Он уже стоял перед дверью. Постучал кулаком — шорох и треск отозвались во всем доме. В наступившей тишине Оливер ощутил, как здесь пусто, запущено. Черт бы побрал Тиффани. Чего ради она настаивает, чтобы Зах пошел сюда? Она же знает, что бабушка тут же впадет в панику. Оливер нащупал в кармане ключ.
— Идиотка, — продолжал ворчать он, доставая ключ и отпирая дверь. Распахнув ее, Оливер вошел внутрь, в нос ударил прогорклый винный дух. — Господи!
На первом этаже ставни были закрыты, в доме стоял полумрак, и только чувствовался сильный, густой запах, словно воздух стал жидким. Пахло сыростью, гнильем — точно от больного пса. Перкинс задохнулся и, пошире растворив дверь у себя за спиной, сделал еще шаг. Уличный свет хлынул в дом.
— Господи! Господи!
Теперь он мог осмотреть большую комнату на первом этаже. Деревянные столбы уходили вверх, в потолок. Их очертания едва проступали из темноты. Постепенно Перкинс вобрал взглядом все, что его окружало.
— Господи! Нет!
Здесь царил разгром. Старые кожаные кресла опрокинуты, диван перевернут вверх дном, мраморный кофейный столик разбит на мелкие кусочки, усыпавшие ковер.
Чертыхаясь, Перкинс свернул влево, нащупывая путь вдоль стены. Добрался до выключателя, нажал кнопку. Послышался тихий хлопок — из ближайшего торшера вырвался сноп белых искр. В конце концов Оливеру удалось включить люстру — и то горел лишь один плафон. Все светильники были опрокинуты, разбиты, торчали зазубренные цоколи лампочек. Мелкие осколки стекла валялись на коврике вперемешку с кусками мрамора. Теперь Оливер разглядел, что коврик был опален, на нем виднелись круглые черные пятна ожогов, один угол ковра оторван напрочь.
«Зах!» — молнией пронеслось в голове. В первую секунду сознание изменило Оливеру, но теперь он думал только о своем брате. «Господи Иисусе».
— Зах! — попытался позвать он. Голос застрял в глотке. Прокашлявшись, он крикнул снова: — Зах!
Оливер продолжал продвигаться в глубь комнаты. Миновал нишу, предназначенную для кухни. Нагнулся, чтобы не удариться о низкий потолок. Стекло противно хрустело под подошвами кроссовок.
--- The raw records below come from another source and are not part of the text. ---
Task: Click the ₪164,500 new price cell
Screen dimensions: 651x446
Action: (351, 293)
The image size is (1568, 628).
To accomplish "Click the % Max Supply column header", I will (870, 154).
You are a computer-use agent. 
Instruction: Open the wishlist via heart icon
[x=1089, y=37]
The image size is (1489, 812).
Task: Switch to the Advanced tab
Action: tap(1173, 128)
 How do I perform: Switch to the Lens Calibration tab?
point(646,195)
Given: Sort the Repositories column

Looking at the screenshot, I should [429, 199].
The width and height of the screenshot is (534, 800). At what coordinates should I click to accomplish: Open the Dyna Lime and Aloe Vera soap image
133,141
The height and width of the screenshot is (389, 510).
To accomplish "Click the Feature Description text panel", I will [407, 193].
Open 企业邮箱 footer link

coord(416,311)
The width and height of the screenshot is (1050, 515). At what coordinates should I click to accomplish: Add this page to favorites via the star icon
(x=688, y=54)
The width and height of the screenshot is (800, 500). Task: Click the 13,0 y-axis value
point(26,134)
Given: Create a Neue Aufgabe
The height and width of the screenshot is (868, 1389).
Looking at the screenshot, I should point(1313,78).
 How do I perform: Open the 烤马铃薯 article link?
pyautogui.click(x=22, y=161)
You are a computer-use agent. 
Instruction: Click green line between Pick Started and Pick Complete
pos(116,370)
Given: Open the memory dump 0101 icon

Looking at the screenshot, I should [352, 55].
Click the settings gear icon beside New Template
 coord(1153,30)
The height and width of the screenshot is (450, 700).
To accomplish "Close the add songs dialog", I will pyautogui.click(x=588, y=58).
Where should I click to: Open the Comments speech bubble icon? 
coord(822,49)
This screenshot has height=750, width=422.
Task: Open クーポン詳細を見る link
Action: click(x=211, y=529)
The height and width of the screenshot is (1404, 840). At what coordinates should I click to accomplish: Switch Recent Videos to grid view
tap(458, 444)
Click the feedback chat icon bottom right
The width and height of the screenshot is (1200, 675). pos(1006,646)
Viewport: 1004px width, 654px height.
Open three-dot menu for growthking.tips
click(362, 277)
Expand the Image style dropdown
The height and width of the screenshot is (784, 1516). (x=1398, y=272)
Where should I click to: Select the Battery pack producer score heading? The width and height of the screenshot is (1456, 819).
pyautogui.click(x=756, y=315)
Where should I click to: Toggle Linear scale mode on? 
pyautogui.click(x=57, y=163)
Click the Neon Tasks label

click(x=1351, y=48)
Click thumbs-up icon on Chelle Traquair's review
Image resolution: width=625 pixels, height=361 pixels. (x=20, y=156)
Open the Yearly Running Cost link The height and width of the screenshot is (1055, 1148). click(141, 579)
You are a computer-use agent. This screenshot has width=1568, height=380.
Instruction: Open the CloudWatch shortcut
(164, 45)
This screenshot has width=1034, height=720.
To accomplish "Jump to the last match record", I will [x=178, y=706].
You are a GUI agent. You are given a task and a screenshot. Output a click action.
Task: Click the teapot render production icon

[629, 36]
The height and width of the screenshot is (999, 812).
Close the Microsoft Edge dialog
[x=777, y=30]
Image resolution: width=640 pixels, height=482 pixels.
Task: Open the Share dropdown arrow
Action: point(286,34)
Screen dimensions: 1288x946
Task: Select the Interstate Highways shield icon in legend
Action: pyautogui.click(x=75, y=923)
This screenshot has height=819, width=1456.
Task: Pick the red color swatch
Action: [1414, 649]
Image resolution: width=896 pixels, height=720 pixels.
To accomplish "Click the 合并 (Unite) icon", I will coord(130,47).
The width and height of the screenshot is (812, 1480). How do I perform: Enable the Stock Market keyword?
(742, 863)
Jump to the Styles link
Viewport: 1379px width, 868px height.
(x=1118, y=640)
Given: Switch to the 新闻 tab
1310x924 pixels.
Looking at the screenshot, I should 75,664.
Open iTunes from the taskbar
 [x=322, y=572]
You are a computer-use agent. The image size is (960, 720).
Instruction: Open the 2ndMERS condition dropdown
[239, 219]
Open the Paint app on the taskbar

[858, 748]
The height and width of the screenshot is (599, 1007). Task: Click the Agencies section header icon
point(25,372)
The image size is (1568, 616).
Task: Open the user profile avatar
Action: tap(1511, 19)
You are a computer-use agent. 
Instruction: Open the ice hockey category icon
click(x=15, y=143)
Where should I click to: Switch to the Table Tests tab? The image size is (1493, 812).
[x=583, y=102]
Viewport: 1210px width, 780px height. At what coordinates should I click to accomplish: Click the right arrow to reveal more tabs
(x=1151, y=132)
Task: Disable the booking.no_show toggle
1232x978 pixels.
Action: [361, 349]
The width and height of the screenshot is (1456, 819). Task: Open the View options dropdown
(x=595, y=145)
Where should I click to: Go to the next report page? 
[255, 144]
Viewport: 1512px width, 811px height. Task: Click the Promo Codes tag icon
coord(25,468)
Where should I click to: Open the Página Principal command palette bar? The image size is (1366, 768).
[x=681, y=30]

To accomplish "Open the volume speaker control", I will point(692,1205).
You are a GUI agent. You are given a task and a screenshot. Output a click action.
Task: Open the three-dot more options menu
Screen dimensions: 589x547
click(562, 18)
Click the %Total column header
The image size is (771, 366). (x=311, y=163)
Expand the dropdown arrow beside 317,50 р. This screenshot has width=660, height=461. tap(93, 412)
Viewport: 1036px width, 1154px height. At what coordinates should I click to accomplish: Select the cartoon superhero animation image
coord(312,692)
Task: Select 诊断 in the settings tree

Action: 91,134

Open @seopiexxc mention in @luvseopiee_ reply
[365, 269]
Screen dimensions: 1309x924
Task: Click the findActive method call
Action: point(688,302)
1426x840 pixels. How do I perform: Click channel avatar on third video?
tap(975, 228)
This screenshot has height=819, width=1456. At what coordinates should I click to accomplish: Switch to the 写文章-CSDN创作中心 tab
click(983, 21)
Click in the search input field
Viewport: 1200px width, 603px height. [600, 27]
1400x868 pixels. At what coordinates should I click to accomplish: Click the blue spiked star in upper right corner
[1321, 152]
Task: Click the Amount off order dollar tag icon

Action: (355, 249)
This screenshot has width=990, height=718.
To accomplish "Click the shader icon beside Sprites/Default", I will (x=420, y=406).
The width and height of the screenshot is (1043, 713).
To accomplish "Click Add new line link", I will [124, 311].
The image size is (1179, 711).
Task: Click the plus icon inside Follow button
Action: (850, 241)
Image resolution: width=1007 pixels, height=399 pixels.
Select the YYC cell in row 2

— Эй, Зах! — На этот раз ему удалось крикнуть достаточно громко. — Зах, ты здесь? Не вздумай играть в прятки.
Перкинс остановился, ожидая ответа, прислушиваясь к стуку собственного сердца. Больше ни звука. Пустой, разгромленный старый дом. Оливер вновь оглянулся на следы побоища. Закрытые ставнями окна. Осколки и мусор по всему полу, вплоть до лестницы, а там…
— Нет! О, нет!
Дыхание пресеклось. Переводя взгляд со ступеньки на ступеньку, все выше, Оливер сжимал кулаки, чувствуя, как в желудке что-то затрепетало, всколыхнулось.
— Зах!
На этот раз из уст Оливера вырвался лишь свистящий шепот. Приоткрыв рот, он вновь сосчитал ступеньки. Старая дорожка уходит вверх по лестнице. Вся в пятнах.
Это кровь.
Она уже слишком устала, мысли покинули ее. Нэн все глубже и глубже забиралась в темный тоннель. Совсем в темноту. И вдруг стены разошлись в стороны. Тоннель распустился веером. Нэнси увидела четыре ряда рельсов, каждая пара изгибалась в ином направлении. Голые лампочки над головой, металл отражает свет. В тени неподвижными, выжидающими гигантами притаились бетонные колонны.
Нэнси бежала без оглядки, взмахивая на бегу руками. Трудно поверить, что все это происходит с ней. Нужно остановиться, повернуть назад, сдаться. Рельсы, провода, гравий и мусор, хрустящий под ногами, — все это нереально. Вдали, в тумане. Крики полицейских, оставшихся на платформе, тоже лишь часть дурного сна. Они так и не начали стрелять, пули не жужжали вокруг, точно осы. Даже их крики стали тише, замерли в отдалении.
Впереди тоннель вновь сужался. Две пары рельсов уходили круто направо. Стены сомкнулись вновь. Бетонные стены, сплошь покрытые рисунками. Надписи, имена, ругательства плотно покрывали каждый дюйм камня, словно змеи в гнезде переплелись струи разноцветных спреев. Нэнси сквозь слезы различала наскальную живопись, продолжая упорно пробираться вперед. Вдруг по рисункам пробежал свет, будто от прожектора; буквы, шипя, изогнулись. Нэн тяжело дышала, по-собачьи свесив язык. Отблеск света на стене все ширился. Порыв ветра за спиной, леденящее дуновение у корней волос…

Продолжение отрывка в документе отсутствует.